Source data Start Marker

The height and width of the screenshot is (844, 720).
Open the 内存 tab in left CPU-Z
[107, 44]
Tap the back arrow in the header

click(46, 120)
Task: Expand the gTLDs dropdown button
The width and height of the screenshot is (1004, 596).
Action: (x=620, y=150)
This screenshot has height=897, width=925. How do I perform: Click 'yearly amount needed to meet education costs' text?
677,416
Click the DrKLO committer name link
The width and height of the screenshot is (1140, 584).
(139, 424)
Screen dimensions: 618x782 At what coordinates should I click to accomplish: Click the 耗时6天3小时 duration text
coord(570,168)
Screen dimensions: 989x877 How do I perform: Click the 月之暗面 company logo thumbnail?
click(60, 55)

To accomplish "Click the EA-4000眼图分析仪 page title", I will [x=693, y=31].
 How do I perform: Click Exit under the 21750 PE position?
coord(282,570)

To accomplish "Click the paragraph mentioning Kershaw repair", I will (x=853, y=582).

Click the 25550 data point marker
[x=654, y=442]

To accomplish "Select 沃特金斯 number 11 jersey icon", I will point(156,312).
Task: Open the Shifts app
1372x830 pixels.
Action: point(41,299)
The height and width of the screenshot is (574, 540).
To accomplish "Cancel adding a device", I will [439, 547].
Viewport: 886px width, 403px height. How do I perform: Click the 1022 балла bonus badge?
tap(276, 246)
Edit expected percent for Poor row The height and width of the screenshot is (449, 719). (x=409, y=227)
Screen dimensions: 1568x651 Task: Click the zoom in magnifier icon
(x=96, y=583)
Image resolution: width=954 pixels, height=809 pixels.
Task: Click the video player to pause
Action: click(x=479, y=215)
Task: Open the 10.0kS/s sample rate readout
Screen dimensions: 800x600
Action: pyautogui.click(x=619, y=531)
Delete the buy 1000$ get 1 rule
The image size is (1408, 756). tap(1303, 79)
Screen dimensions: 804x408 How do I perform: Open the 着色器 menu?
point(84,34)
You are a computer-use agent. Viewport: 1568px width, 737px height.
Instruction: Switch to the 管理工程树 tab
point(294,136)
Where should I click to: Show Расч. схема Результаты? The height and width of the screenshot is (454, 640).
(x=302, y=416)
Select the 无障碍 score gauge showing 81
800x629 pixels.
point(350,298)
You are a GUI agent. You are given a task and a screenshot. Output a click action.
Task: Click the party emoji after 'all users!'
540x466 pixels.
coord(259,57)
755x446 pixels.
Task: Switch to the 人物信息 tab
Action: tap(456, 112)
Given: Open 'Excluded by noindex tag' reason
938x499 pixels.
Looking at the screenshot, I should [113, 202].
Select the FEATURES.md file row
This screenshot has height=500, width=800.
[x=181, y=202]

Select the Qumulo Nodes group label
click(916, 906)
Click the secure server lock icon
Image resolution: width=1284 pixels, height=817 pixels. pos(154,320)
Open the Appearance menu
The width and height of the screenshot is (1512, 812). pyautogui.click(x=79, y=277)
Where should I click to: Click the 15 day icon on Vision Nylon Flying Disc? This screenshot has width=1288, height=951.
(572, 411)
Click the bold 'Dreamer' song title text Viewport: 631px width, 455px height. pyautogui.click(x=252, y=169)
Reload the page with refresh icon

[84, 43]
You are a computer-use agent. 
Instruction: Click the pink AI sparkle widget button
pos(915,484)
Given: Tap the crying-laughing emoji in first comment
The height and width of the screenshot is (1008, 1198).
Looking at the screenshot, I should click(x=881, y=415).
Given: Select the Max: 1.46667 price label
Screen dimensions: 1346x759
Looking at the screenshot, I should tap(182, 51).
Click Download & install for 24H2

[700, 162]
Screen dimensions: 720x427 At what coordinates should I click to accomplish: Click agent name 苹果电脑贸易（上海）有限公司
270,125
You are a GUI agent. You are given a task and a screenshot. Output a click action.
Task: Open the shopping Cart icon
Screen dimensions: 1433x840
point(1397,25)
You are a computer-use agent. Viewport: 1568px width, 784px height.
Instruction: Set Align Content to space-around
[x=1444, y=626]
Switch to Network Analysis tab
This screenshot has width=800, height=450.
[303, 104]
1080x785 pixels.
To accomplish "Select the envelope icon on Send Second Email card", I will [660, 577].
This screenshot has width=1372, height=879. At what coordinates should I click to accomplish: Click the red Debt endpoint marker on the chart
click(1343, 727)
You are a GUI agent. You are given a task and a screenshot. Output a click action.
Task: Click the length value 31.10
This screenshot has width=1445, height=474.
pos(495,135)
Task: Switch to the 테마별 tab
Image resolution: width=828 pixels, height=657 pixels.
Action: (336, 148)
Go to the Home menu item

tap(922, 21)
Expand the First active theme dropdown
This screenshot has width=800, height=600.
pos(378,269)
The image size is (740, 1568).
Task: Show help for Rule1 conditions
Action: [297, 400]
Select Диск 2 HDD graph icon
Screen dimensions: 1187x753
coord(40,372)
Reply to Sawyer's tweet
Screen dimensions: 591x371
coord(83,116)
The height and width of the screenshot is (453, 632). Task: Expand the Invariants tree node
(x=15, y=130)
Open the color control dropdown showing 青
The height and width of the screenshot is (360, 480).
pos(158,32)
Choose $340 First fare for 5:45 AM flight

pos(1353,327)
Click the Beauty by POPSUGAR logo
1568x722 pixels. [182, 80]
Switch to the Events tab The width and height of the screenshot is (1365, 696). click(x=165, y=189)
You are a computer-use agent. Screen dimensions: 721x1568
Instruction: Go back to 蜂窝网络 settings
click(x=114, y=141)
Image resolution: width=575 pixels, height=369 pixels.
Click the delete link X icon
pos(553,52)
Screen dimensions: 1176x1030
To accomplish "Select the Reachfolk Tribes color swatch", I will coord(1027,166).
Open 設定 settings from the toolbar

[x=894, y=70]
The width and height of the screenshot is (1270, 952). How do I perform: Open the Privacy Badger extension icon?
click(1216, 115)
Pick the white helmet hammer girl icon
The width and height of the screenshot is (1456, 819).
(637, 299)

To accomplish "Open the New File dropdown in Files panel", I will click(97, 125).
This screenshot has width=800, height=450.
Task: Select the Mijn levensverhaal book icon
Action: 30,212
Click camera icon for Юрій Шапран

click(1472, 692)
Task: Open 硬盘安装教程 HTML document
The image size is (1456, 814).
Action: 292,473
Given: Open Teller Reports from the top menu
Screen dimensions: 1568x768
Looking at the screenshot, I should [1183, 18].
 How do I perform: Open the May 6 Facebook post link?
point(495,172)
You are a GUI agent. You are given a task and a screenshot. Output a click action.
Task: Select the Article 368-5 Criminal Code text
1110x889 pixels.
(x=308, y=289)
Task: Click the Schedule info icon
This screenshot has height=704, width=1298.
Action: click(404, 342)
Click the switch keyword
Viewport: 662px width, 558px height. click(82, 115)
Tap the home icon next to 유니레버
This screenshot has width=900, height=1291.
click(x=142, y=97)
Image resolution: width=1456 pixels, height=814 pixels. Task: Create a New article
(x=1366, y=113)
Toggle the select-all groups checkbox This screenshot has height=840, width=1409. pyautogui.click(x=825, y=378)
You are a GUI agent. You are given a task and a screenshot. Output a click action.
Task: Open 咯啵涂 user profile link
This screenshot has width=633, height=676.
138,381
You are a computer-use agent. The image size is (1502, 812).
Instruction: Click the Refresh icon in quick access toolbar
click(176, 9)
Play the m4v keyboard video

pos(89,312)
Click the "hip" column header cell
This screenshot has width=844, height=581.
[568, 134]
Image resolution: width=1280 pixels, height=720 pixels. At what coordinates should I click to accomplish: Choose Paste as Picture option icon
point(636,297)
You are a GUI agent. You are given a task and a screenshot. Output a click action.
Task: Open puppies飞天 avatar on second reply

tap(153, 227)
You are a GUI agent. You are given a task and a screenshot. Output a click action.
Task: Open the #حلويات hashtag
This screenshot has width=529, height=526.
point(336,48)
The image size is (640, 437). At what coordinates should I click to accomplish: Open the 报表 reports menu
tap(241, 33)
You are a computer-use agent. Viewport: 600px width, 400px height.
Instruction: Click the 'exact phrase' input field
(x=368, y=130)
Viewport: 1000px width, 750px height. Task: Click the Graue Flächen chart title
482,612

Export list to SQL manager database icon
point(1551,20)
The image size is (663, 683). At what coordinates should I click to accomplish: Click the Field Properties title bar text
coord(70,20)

Source data End Marker

Out of the entries, report each line that contains the word "color".

## Result
Open the color control dropdown showing 青
To accomplish "Select the Reachfolk Tribes color swatch", I will coord(1027,166).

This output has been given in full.